### [RECORD SET]
....

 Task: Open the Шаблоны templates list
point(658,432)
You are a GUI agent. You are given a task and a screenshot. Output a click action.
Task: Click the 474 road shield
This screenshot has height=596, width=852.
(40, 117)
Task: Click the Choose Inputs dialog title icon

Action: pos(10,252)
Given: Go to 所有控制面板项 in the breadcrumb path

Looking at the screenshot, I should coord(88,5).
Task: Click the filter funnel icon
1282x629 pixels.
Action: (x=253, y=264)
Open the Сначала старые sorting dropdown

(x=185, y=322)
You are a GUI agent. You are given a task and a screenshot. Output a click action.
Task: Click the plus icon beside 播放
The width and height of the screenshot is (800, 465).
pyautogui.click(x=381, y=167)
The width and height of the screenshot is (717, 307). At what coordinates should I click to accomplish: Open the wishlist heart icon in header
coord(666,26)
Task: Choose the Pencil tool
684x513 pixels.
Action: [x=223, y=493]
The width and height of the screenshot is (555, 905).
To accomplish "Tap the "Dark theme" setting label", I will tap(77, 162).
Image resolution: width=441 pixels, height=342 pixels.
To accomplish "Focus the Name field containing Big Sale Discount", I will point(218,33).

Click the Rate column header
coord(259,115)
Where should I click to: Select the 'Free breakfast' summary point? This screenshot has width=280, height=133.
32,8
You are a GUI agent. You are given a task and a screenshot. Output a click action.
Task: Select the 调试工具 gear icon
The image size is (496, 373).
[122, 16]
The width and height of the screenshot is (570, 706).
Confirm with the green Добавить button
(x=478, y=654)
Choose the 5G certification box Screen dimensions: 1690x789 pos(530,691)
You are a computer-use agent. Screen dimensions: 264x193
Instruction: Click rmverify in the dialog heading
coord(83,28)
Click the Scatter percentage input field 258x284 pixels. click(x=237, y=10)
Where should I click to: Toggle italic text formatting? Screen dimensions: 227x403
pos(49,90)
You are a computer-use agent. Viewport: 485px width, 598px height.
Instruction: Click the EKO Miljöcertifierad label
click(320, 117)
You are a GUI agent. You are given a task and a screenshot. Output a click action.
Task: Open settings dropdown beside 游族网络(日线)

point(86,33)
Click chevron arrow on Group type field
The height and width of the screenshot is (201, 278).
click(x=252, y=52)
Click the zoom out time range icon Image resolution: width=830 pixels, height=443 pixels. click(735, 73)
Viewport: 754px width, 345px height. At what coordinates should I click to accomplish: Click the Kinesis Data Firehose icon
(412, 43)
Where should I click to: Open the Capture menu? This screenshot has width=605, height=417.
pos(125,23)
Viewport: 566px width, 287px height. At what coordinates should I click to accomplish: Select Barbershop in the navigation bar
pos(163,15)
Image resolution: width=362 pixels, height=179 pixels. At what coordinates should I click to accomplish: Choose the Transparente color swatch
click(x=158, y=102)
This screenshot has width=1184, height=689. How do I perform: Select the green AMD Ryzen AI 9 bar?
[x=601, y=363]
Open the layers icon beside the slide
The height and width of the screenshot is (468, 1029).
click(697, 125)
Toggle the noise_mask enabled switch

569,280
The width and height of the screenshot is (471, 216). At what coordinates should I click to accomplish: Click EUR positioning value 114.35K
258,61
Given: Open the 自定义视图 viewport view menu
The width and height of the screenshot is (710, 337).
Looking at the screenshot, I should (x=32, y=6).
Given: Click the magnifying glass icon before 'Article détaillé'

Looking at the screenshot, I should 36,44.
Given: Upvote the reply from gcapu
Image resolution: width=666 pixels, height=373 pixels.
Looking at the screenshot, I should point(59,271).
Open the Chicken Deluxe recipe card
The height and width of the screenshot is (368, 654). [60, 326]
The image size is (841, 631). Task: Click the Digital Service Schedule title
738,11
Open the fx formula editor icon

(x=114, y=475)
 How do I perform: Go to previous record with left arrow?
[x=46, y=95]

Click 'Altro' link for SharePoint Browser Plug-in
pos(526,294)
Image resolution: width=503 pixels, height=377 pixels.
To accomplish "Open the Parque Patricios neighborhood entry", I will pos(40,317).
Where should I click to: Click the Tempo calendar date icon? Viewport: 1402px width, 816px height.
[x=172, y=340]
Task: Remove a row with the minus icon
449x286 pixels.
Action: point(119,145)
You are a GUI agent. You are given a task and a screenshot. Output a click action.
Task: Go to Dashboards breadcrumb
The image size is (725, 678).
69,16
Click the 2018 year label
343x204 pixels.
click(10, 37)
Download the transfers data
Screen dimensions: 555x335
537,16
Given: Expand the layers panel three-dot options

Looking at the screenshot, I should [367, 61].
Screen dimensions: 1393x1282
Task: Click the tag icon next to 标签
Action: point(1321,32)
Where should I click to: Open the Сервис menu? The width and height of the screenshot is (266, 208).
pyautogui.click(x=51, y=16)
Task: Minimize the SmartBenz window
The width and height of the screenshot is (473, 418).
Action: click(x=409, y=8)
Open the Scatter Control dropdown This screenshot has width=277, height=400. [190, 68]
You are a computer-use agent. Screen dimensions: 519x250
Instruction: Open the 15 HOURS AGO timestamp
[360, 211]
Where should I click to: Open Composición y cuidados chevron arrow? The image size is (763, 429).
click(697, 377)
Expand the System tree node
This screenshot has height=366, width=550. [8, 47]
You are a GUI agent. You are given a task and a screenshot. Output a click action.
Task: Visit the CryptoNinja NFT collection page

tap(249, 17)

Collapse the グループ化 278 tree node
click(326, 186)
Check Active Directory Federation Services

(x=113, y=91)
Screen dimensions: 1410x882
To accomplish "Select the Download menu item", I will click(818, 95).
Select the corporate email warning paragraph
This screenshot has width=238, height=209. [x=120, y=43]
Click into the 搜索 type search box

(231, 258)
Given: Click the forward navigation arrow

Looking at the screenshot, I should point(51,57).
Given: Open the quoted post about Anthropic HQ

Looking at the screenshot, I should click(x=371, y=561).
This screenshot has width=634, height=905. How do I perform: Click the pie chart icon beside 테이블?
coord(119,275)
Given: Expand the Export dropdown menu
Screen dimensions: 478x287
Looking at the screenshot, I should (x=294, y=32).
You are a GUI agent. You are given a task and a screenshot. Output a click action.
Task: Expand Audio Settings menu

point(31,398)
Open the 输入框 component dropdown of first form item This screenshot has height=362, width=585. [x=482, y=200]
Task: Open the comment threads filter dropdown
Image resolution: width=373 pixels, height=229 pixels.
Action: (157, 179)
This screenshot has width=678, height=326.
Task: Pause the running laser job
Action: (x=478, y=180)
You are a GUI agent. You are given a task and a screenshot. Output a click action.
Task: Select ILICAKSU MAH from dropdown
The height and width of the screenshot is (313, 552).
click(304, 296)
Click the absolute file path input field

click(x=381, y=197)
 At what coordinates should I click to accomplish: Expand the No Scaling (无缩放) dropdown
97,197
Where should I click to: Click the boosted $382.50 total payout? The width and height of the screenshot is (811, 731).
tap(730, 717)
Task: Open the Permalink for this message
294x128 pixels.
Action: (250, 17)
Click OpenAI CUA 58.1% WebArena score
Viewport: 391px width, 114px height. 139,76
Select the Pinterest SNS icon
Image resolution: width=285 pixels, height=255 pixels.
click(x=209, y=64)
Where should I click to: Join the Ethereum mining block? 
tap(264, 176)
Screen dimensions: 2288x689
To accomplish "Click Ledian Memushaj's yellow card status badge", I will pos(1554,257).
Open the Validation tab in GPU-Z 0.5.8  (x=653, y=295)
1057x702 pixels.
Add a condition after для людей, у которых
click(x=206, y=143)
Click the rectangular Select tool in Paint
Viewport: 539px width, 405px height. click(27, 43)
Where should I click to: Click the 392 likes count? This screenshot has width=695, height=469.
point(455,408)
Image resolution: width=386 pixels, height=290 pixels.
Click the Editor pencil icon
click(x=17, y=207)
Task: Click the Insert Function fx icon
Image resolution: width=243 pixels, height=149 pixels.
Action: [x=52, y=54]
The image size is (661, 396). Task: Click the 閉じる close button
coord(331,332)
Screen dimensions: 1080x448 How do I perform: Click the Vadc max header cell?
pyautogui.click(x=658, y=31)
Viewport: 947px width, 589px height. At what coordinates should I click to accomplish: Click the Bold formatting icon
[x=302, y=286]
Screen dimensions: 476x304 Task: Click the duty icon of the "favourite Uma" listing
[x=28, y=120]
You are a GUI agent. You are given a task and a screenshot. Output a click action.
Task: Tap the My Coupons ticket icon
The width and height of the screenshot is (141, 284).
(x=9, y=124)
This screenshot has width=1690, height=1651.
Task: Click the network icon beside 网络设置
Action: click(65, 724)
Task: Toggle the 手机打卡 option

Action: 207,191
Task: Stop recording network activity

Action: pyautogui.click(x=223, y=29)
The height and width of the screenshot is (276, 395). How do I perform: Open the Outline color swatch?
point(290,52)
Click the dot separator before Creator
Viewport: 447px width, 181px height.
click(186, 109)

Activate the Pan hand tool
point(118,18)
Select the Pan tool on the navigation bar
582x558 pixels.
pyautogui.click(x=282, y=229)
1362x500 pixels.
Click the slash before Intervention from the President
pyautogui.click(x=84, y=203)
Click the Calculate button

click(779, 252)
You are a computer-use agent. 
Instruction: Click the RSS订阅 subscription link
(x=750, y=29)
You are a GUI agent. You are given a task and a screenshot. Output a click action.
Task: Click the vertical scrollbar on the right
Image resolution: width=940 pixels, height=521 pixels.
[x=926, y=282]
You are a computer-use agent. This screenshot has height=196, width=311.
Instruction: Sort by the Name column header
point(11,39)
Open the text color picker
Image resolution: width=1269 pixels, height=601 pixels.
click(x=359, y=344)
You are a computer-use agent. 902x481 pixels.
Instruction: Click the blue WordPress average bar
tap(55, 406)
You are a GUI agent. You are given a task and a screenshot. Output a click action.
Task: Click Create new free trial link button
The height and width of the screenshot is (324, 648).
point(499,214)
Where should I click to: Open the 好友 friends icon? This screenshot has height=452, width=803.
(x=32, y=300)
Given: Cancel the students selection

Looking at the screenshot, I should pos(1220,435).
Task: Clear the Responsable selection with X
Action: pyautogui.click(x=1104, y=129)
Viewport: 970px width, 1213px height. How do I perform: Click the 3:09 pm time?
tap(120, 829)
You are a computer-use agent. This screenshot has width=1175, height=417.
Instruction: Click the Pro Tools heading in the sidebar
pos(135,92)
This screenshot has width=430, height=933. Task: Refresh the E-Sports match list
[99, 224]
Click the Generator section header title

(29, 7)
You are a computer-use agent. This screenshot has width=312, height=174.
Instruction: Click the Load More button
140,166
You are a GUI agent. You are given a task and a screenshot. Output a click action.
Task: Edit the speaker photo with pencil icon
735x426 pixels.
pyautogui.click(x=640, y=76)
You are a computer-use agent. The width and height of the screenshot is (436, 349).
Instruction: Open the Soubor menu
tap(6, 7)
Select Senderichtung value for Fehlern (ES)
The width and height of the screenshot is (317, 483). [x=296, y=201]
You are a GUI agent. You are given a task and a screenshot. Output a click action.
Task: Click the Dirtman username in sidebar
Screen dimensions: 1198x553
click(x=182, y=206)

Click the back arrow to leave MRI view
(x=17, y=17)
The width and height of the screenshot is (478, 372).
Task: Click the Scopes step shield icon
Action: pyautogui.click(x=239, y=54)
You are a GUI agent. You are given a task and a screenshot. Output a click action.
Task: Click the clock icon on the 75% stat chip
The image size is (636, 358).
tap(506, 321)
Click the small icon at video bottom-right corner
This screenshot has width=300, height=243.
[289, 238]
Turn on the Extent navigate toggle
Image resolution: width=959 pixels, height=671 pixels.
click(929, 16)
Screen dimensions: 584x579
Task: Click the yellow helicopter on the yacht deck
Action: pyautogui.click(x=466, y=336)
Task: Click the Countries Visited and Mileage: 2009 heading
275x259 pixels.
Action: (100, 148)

....

Only lines containing the word "computer" should be copied from the material above.

You are a computer-use agent. Screen dimensions: 264x193
You are a computer-use agent. Viewport: 485px width, 598px height.
You are a computer-use agent. Screen dimensions: 519x250
You are a computer-use agent. 
You are a computer-use agent. This screenshot has height=196, width=311.
You are a computer-use agent. 902x481 pixels.
You are a computer-use agent. This screenshot has width=1175, height=417.
You are a computer-use agent. This screenshot has width=312, height=174.
You are a computer-use agent. The width and height of the screenshot is (436, 349).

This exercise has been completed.